Protect Health Workers with Climate-Resilient Water, Sanitation, and Hygiene
Rahima is a health worker at the Raghunathpur Community Clinic in Bangladesh where she works seven days a week providing prenatal and infant care. Her clinic is the only one in the region that offers free health care for expectant mothers. Often, patients must walk long distances with small children to get to the clinic and they arrive thirsty. For years, the clinic had one toilet that didn’t work and no clean water nearby for handwashing or drinking, so she had to share water she brought from home with her patients.
Rahima’s working conditions are still far too common. Globally, 1.7 billion people still lack running water at their health care centers, and it puts frontline workers and patients at risk.
Most people understand that fair pay, proper training, and quality personal protective equipment are essential for frontline health workers to effectively do their jobs. But clean water, decent toilets, and access to soap for cleaning and handwashing are equally important, and they are key to preventing the spread of infections and diseases like cholera.
Climate change is making a bad situation worse
While COVID-19 occupies many of the headlines, health experts are expressing alarm at a resurgence of cholera around the world, reversing years of declining infections. Rahima works less than one hundred miles from Bangladesh’s capital city of Dhaka, which suffered its worst cholera outbreak in sixty years in 2022. At its peak, more than 1,200 people per day were hospitalized. Climate change is now recognized as a major contributing factor in the resurgence of this deadly disease, and the severity and frequency of outbreaks are intensifying.
According to Arielle Nylander, WaterAid’s Senior Health Policy Analyst, “Among the usual contributing factors like poverty, weak infrastructure, conflict, and humanitarian crises, climate shocks are increasingly driving multiple severe cholera outbreaks and posing an enormous challenge to effectively controlling and ultimately eliminating this disease in 2023 and beyond.”
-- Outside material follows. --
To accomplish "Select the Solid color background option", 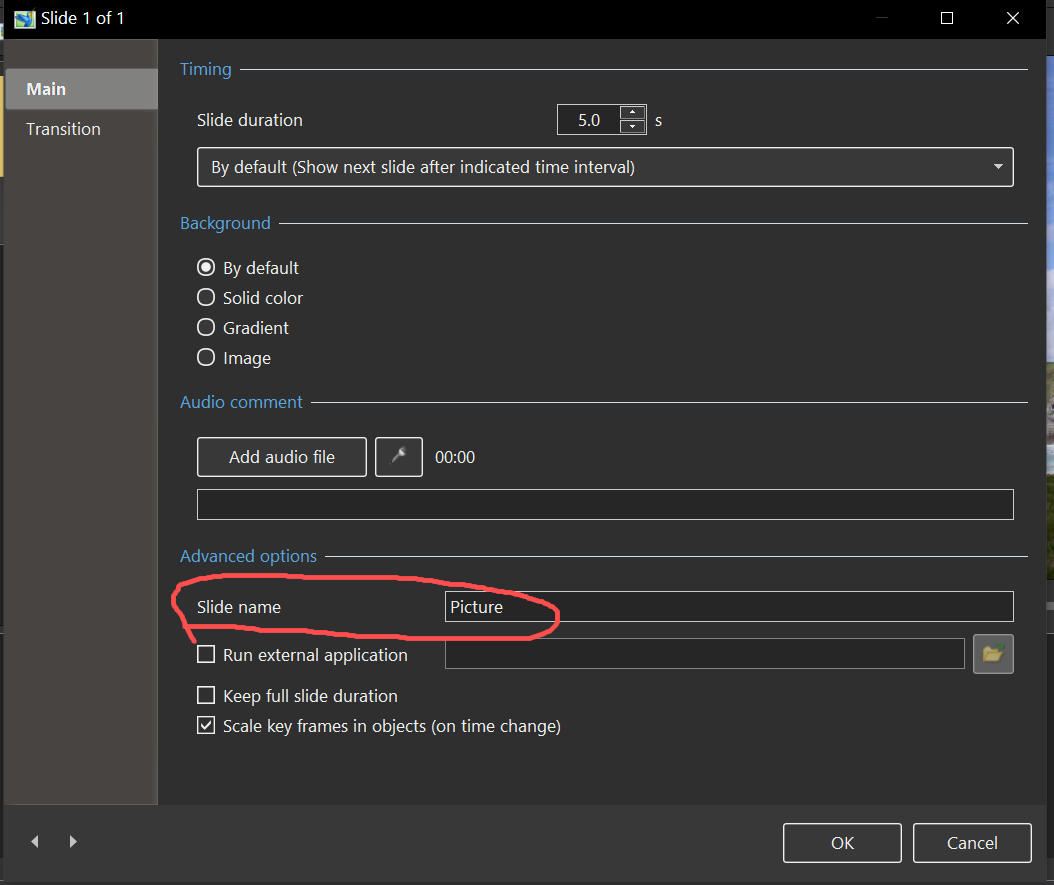I will (206, 298).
Rahima’s community, home to 30 families who are mostly dependent on fishing and farming, is already experiencing the consequences. The community is in a remote village nearly two miles from the nearest clean water supply. They are vulnerable to climate hazards like rising temperatures, flash floods, intense tidal surges, heavy wind during tropical cyclones, and rising salinity making the water unsafe to drink.
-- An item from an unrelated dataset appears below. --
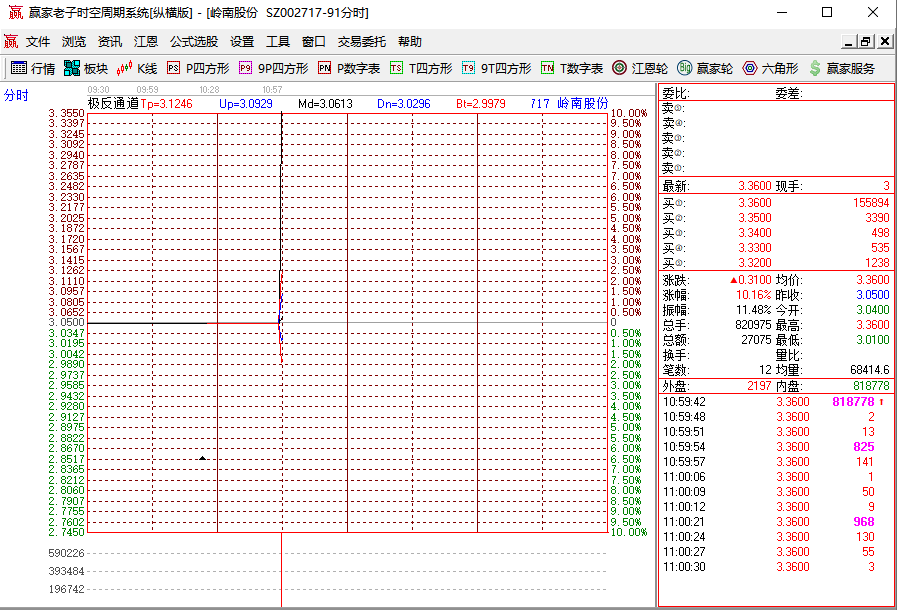Open the 江恩 menu
The height and width of the screenshot is (610, 897).
click(145, 42)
Climate-resilient solutions
Walking several hours every day to collect water for drinking, handwashing, cleaning, and caring for expectant and new mothers is unacceptable. There is a proven model for fixing these problems through sustainable water, sanitation, and hygiene services, but it requires buy-in from an entire network of people and organizations–from local communities to the highest levels of government.
From March to December 2022, WaterAid and its implementing partner, Rupantar, installed climate-resilient infrastructure in Rahima’s community, including an underground rainwater reservoir that preserves water for up to a year, protecting against sudden flash floods and tidal surges that contaminate water supplies. WaterAid also installed toilets and handwashing stations and promoted the benefits of handwashing with soap.
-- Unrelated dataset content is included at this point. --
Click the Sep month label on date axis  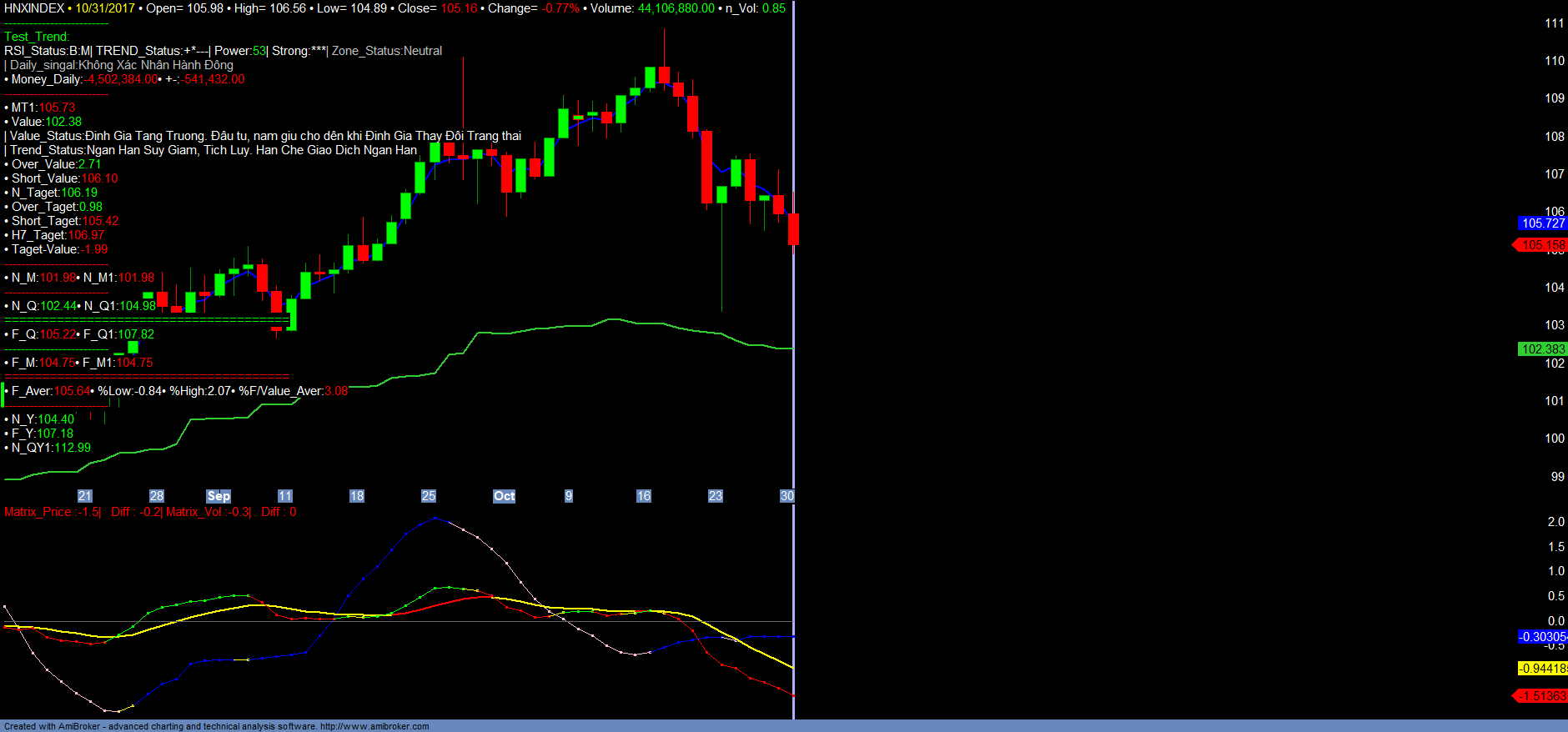click(x=218, y=496)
Now Rahima’s clinic has water on-site for drinking, handwashing, and cleaning, and toilets for patients and staff.
“The water we preserved in the rainwater harvesting plant can be used for almost a year,” says Rahima. “This was unimaginable in the past. [Patients] now clean their hands after using the toilet. Pregnant women are now more careful about hygiene practices, which helps to save the unborn children.”
A collective call to action
“It’s important that governments invest in long-term clean water and hygiene interventions in their countries,” says Dr. Patrick Otim Ramada, Africa Incident Manager for Cholera Response with the World Health Organization. “This is a multi-sectoral effort, not only a health issue. It requires, like we did for Covid, a whole governmental response so that governments really prioritize and invest in interventions that increase the availability of safe drinking water and hygiene facilities for populations in their countries in the region.”
This year, World Water Day falls on the same day as the UN Water Conference, the first water-focused conference held by the UN since 1977. While global representatives from governments, the private sector, and nonprofits gather, there’s no better time to commit to future disease prevention. Let’s care for frontline health workers like Rahima and give them the tools they need—access to clean water, sanitation and hygiene—and build systems that keep us all healthy.